- ACTIVITY
Each record must appear in the answer exactly as it does in the data.

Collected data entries
□ □ □ □
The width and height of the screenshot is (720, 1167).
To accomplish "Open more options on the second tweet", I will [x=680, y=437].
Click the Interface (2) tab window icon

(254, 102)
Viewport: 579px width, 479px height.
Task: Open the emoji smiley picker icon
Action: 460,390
□ □ □ □
- TASK ANSWER
The width and height of the screenshot is (720, 1167).
To accomplish "Open more options on the second tweet", I will [x=680, y=437].
Click the Interface (2) tab window icon

(254, 102)
Viewport: 579px width, 479px height.
Task: Open the emoji smiley picker icon
Action: 460,390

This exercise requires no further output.